Adult education instructors. 17

Private contractors. 18

Professional and permanent certificate holders. 19

Deadline for records checks of non-licensed school employees. 21

ESC assistance with records checks. 21

Community school and STEM school assurances. 21

Reporting of licensee misconduct 22

Background on reporting misconduct 24

Penalties for failure to report licensee misconduct 25

Immunity for reporters of school employee misconduct 25

Criminal and civil liability for false reports of employee misconduct 26

Criminal liability. 26

Civil liability. 27

Suspension of school employees. 27

CONTENT AND OPERATION

Background on the State Board of Education's authority to investigate educator conduct and fitness for licensure

The State Board of Education is authorized to adopt rules prescribing the requirements for educator licensure and to grant licenses, permits, and certificates to persons who meet those requirements.  As a part of that responsibility, the State Board may investigate the conduct and background of a licensee or applicant and may deny a license or take other action against a new applicant or current licensee.  The State Board is specifically authorized to deny, limit, suspend, or revoke a license if it determines the licensee or applicant has engaged in an immoral act, incompetence, negligence, or conduct unbecoming to the person's position; or has pled guilty to, been found guilty by a jury or court of, or been convicted of any felony, unlawful sexual conduct with a minor, sexual imposition, sexual importuning, an offense of violence, any of several theft offenses, a drug abuse offense that is not a minor misdemeanor, or a violation of a substantively comparable municipal ordinance.

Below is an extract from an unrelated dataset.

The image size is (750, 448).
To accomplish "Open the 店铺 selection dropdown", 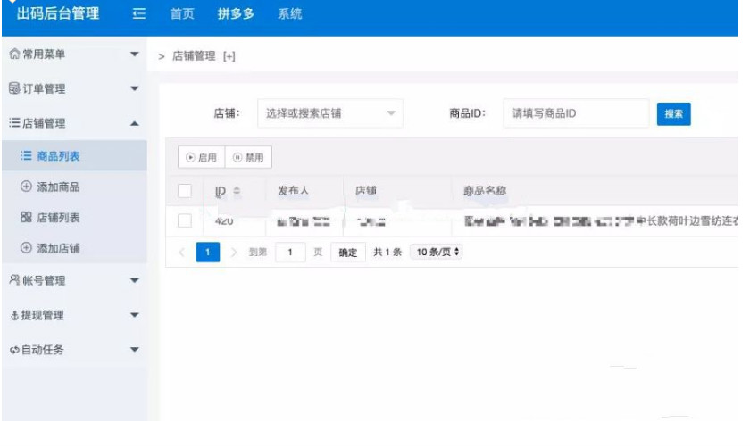I will point(329,113).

To facilitate investigation of a licensee or applicant, the State Board, or the Department of Education on the Board's behalf, may subpoena witnesses, take depositions, and compel the attendance of witnesses and the production of documents.  The law prescribes that all information obtained during an investigation is confidential and is not a public record.  When the Board takes an action against a licensee or applicant, it must offer a due process hearing conducted in accordance with the Administrative Procedure Act.[1]  The law also requires schools, prosecutors, and public children services agencies to provide to the Department of Education information about disciplinary and criminal actions taken against licensed educators so that the State Board might initiate its own investigations.[2]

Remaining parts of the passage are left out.